Four Wheel Steering: 1989 Mazda MX-6 GT


The MX-6 was essentially a coupe version of the 626 sedan. Mazda sold only two generations between 1987 and 1997. The first generation was based on the Mark 3 "GD" platform 626, and only lasted until 1992.

Mazda is one of those on again, off again brands that have not been able to steadily build momentum like Toyota and Honda have (although both are currently teetering on the edge of slipping indefinitely). Mazda has had some moments of widespread appreciation in the industry (their refinement of the rotary engine) and in pop culture (the goofy but catchy Zoom Zoom ads), but nothing that has permanently stuck in the minds of consumers enough to make them a huge sales success, and, more importantly, iconic.

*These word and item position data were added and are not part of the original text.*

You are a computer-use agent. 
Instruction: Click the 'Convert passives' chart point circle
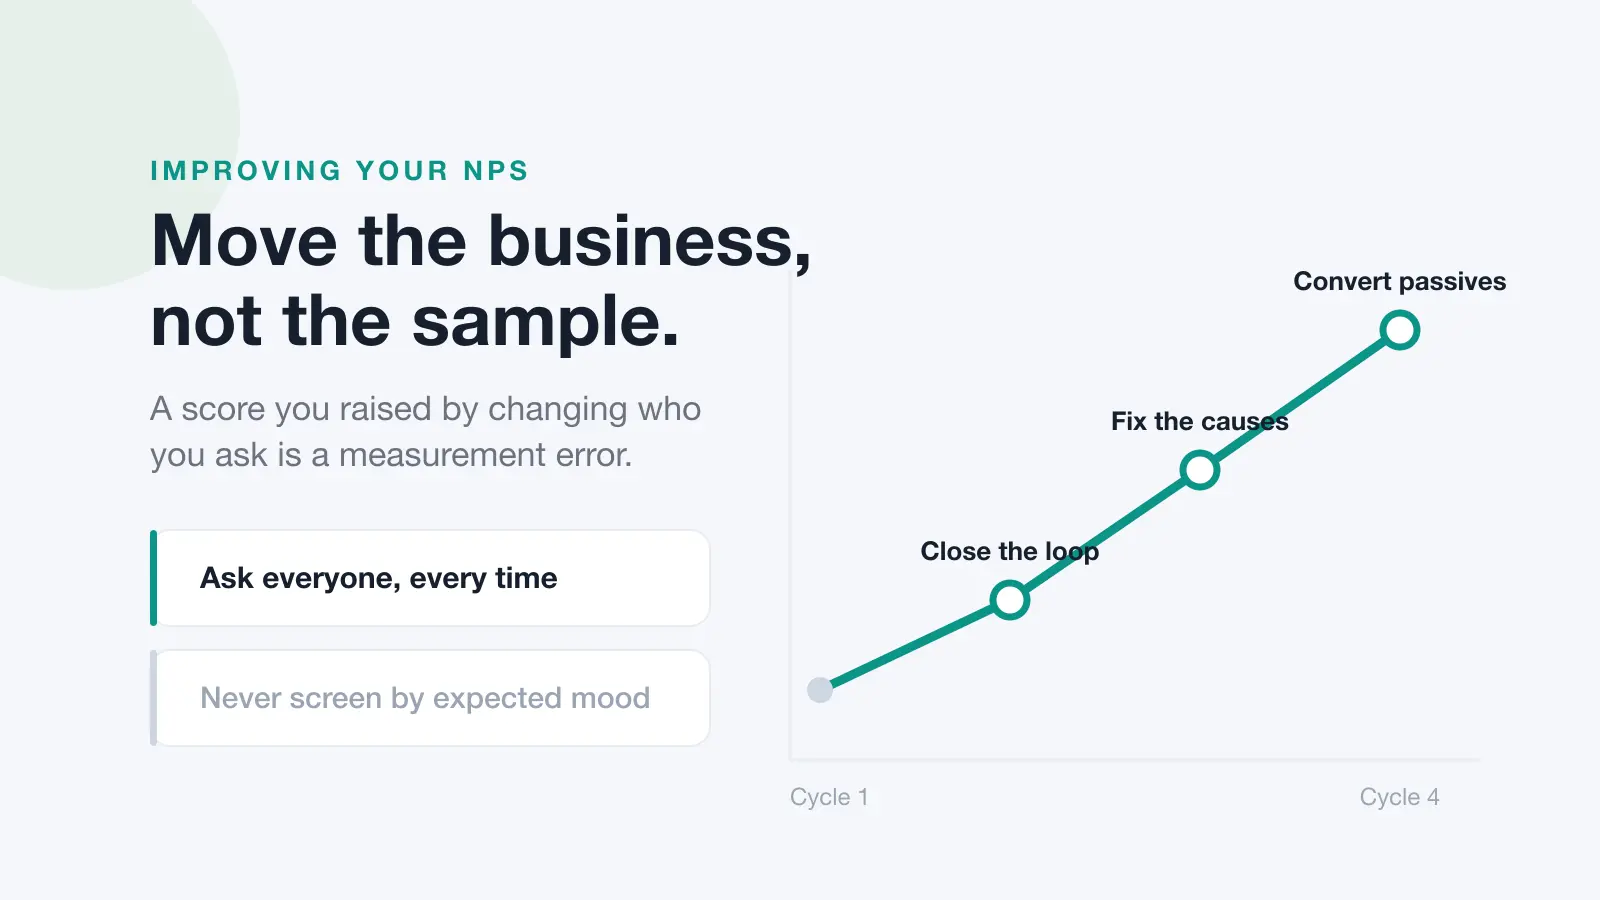[x=1400, y=330]
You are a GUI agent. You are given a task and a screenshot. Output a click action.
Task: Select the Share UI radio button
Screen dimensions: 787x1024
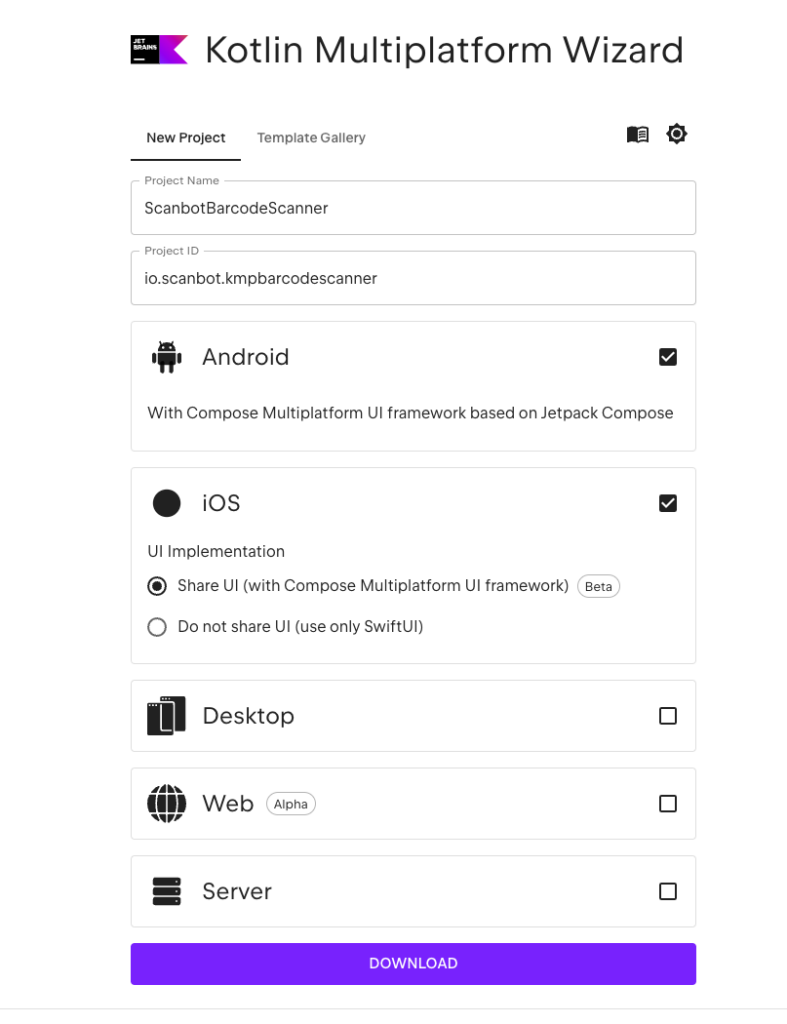tap(156, 586)
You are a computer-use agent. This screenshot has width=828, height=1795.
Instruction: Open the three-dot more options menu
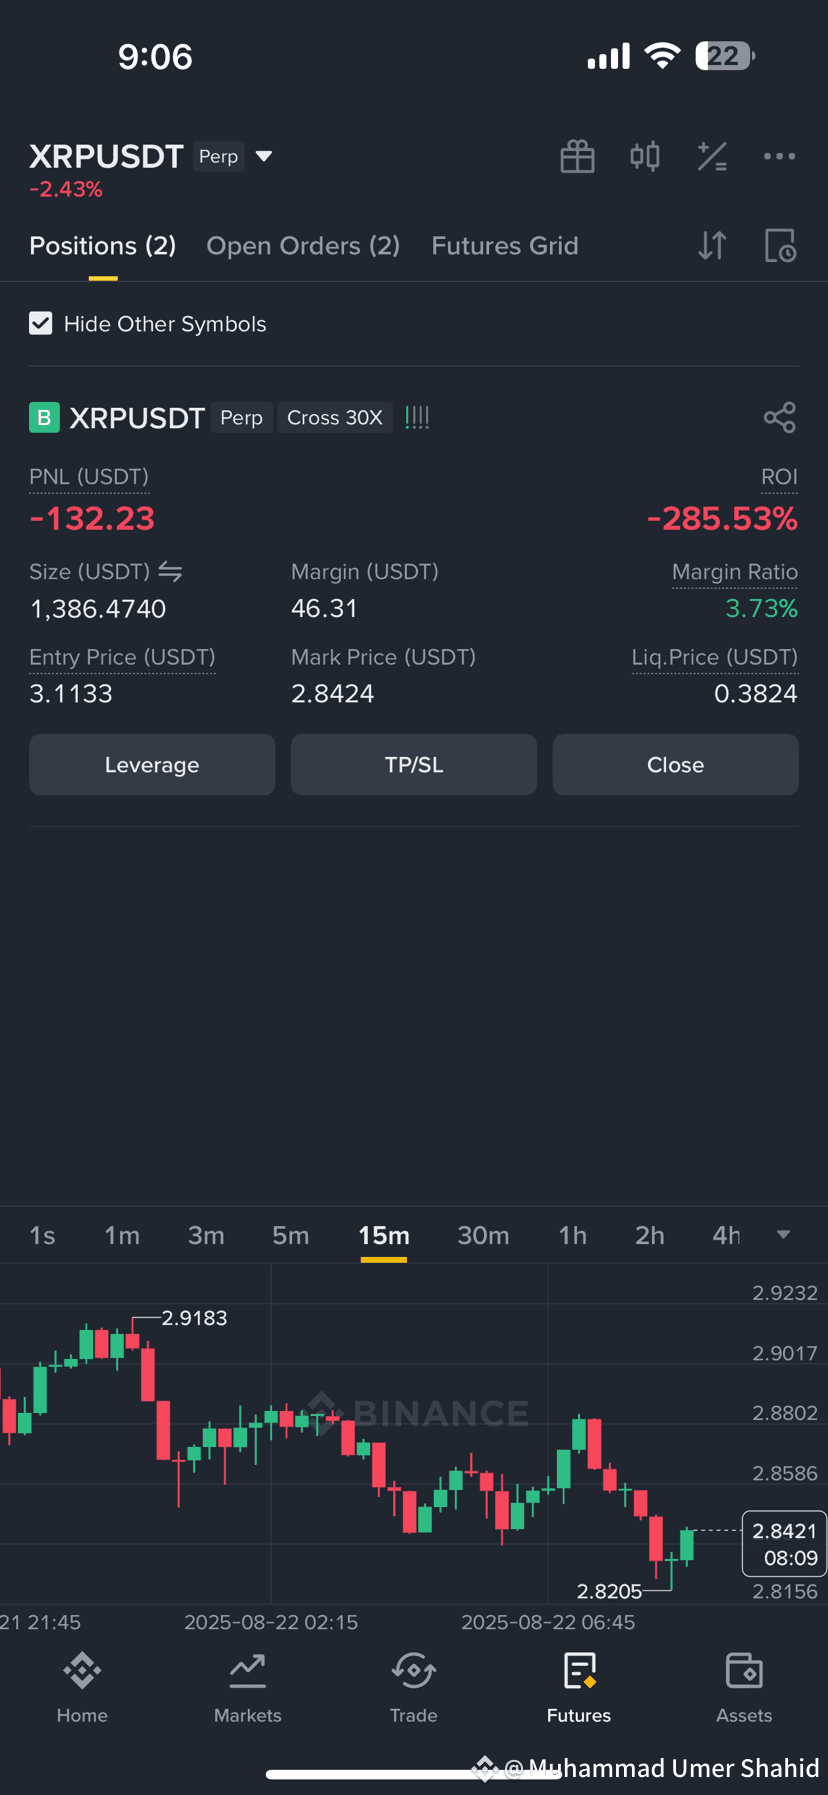click(779, 156)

That doesn't mean they haven't made some great products however. To the contrary, they have a lot of modern classics under the belts. One of their lesser known gems is this '89 MX-6. In the 80s, Mazda was still competing on a relatively even playing field with Toyota and Honda for the no.1 Japanese car spot. Their 626 was arguably way cooler and better equipped than the comparable Camry and Accords of the time. To stick out from the competition, this MX-6 has a 2.2-liter turbocharged 4-cylinder engine under the hood. The thought of  turbo power on an otherwise sedate front-wheel drive car makes it infinitely more appealing, and Mazda understood this.


The seller says a couple of times it's "very fast". They also mention it has a Zombie SS chip and boost controller, but I have no idea what that is or how good it is. What they don't say is whether it has the legendary four wheel steering, which was only offered in the U.S. on 1989 GT models exactly like this one, making it an extreme rarity. Essentially, turning the steering wheel turned all four wheels. The rear wheels were electronically controlled to pivot no greater than 5 degrees in the opposite direction of the front wheels under 35 miles per hour and in the same direction for any speed faster. This allowed for both agile parking and greater maneuverability changing lanes and taking corners. Honda experimented with this too, before all automakers  abruptly pulled it from the market and never offered it again except on a couple other rare and expensive high performance cars. Why this lost but significant technology is being repressed is still a mystery. It could easily have become a standard feature on all cars in the same way that disc brakes and airbags have become.


The body clearly has some flaws and the seller says there is some rust. They also say it needs a wheel bearing and engine mount. Gross over-sized aftermarket exhaust aside, it's good to see the original wheels still intact. This thing is begging for an impeccable restoration. Be the first to do it, then tell me all about it!

Available here on craigslist in Minneapolis, Minnesota for $2,000.